YOUR OBJECTIVE: Retype, please, the listing from its opening line through the line that contains "Given: Click the USC 2% cutoff label", both included, without the pictures.

RECORDS PROVIDED:

----

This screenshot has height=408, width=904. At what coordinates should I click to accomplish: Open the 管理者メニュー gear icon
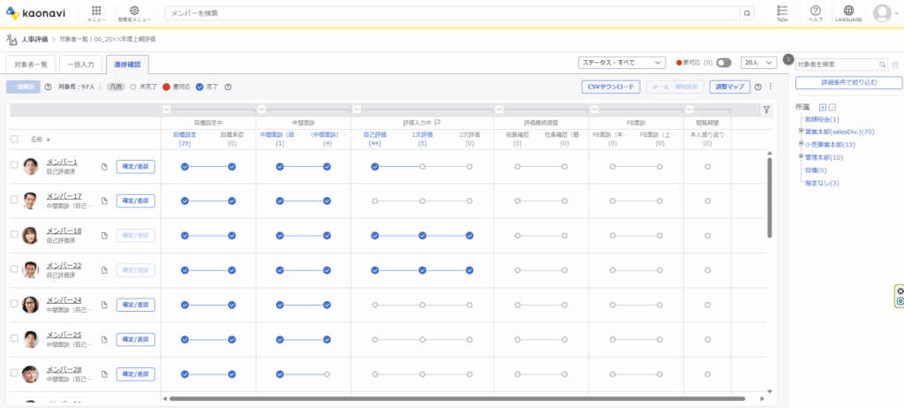pyautogui.click(x=135, y=11)
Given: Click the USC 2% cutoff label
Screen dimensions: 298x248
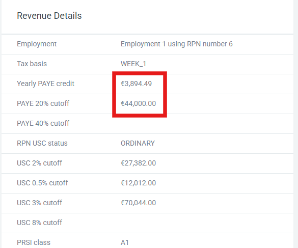Looking at the screenshot, I should 39,163.
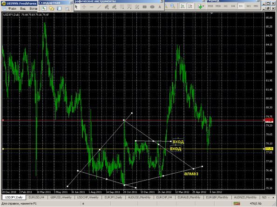Click the yellow horizontal line price marker
The height and width of the screenshot is (207, 277).
point(270,149)
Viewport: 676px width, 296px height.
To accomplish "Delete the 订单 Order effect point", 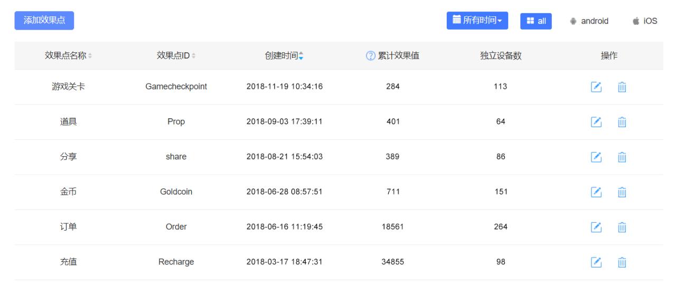I will click(x=622, y=227).
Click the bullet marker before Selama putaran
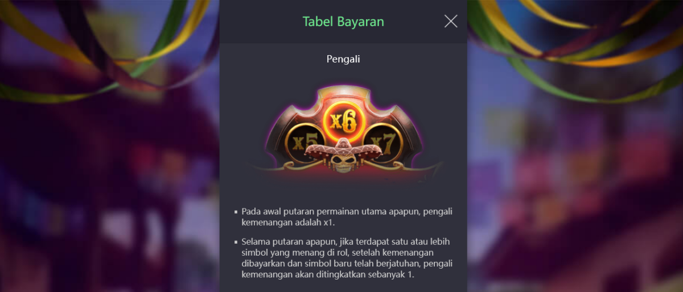Image resolution: width=683 pixels, height=292 pixels. pos(236,242)
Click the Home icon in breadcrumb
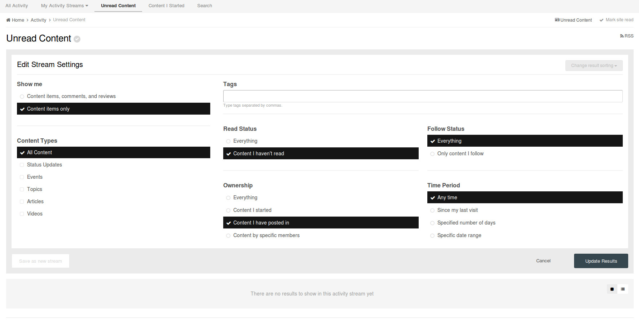 [x=8, y=20]
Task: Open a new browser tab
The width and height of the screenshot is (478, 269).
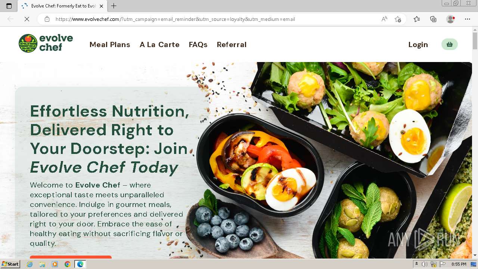Action: (114, 6)
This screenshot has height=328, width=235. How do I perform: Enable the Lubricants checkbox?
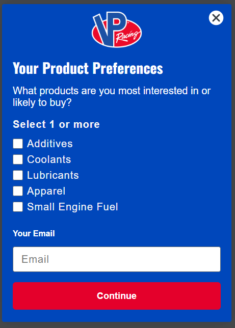click(18, 175)

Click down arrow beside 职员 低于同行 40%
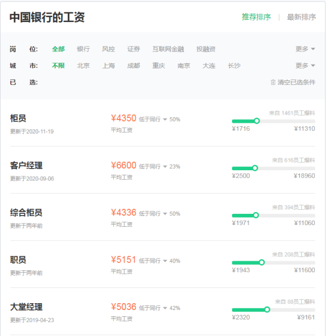pos(165,261)
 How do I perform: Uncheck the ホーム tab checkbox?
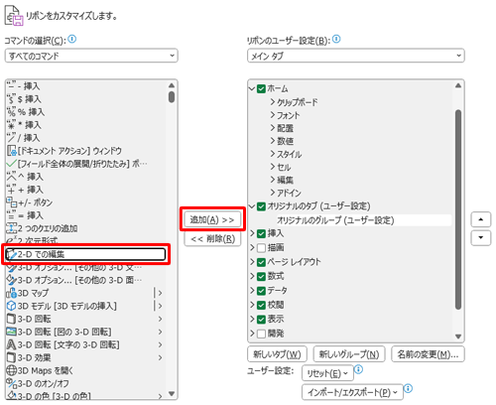[261, 88]
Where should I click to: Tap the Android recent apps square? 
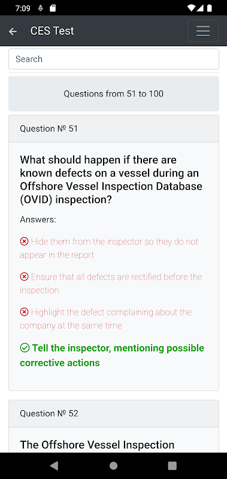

----

FINAL ANSWER:
This screenshot has height=408, width=904. At what coordinates should I click to accomplish: Open the 管理者メニュー gear icon
pyautogui.click(x=135, y=11)
Given: Click the USC 2% cutoff label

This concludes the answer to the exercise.